In un orizzonte che nega alla persona di coltivare aspettative di realizzazione personale, tanto che, se pregiudicate, ne ignora il valore negando il risarcimento, le alterazioni morali ed esistenziali che attengono all'onorabilità violata parranno quasi variabili bagatellari!

Sarebbe invece più proficuo insegnare, in particolar modo ai giovani che maggiormente utilizzano la rete, che la mediocrità di chi sente il bisogno dell'anonimato per esprimere la propria opinione è segno tangibile di un declino prossimo. E' preferibile il silenzio alla manifestazione vile -perché anonima- di una critica, perché una delle ragioni educative dell'espressione del proprio pensiero consiste proprio nello sforzo di personalità necessario a maturarla come propria, quindi ad esprimerla assumendosene le responsabilità. Il contributo, quindi, di chi agevola atteggiamenti vili, non ha solo valore giuridico, tanto da consentire l'individuazione di una responsabilità, ma anche disvalore pedagogico, perché attrezza alla mancanza di personalità, invita ad accusare limiti e sottrae alla società occasioni per esempi di coraggio e forza nella difesa delle proprie idee.

Da ultimo, ma proprio per necessità di completezza, prenderò in considerazione un'obiezione, che a volte ho incontrato, secondo la quale l'anonimato sarebbe il veicolo attraverso il quale agevolare l'espressione del pensiero, anche in considerazione del pericolo che si correrebbe nell'affrontare senza una maschera lo scontro dialettico.

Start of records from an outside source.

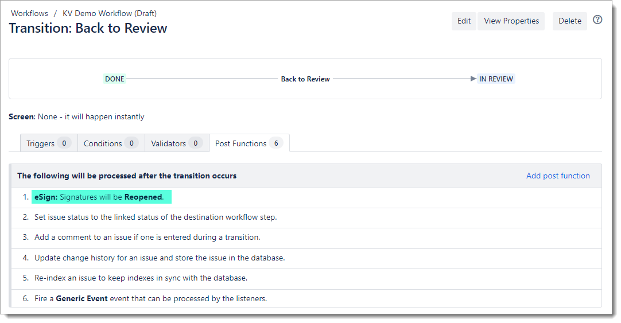Open the Validators tab

176,143
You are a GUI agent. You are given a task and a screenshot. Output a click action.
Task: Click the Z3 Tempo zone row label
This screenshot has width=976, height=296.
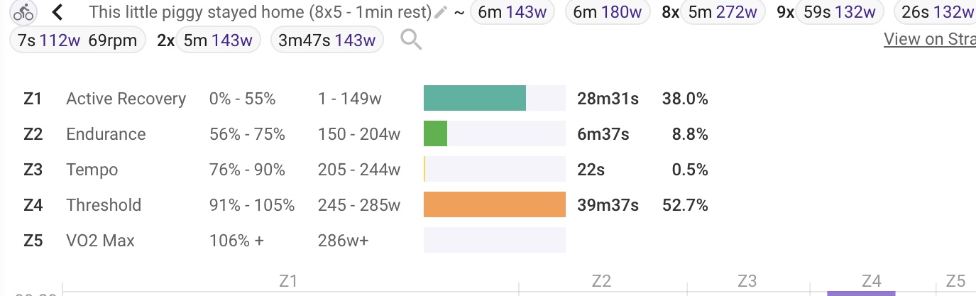point(92,170)
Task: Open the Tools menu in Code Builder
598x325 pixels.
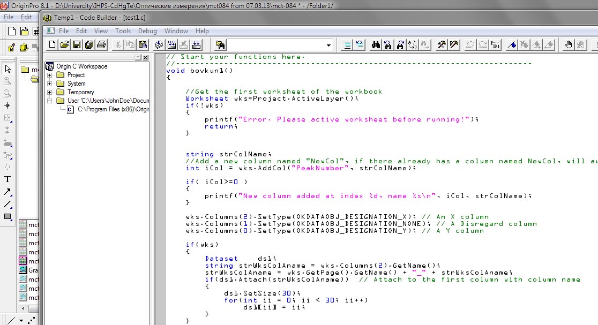Action: tap(123, 31)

Niente di meno vero: salve situazioni straordinarie di clandestinità coatta, proprie però di regimi che non ci riguardano direttamente, e che spesso hanno anche il profumo della leggenda, imparare ad esprimere anche ferme opposizioni ad un'idea altrui con modi corretti, che nulla tolgono all'intensità del proprio argomentare, ma evitano di scalfire l'altrui onorabilità e grantisco al contempo assoluta impunità, insegna semplicemente ad essere cittadini civili, che continueranno a coltivare, e non solo a manifestare, le proprie opinioni con coraggio e dignità.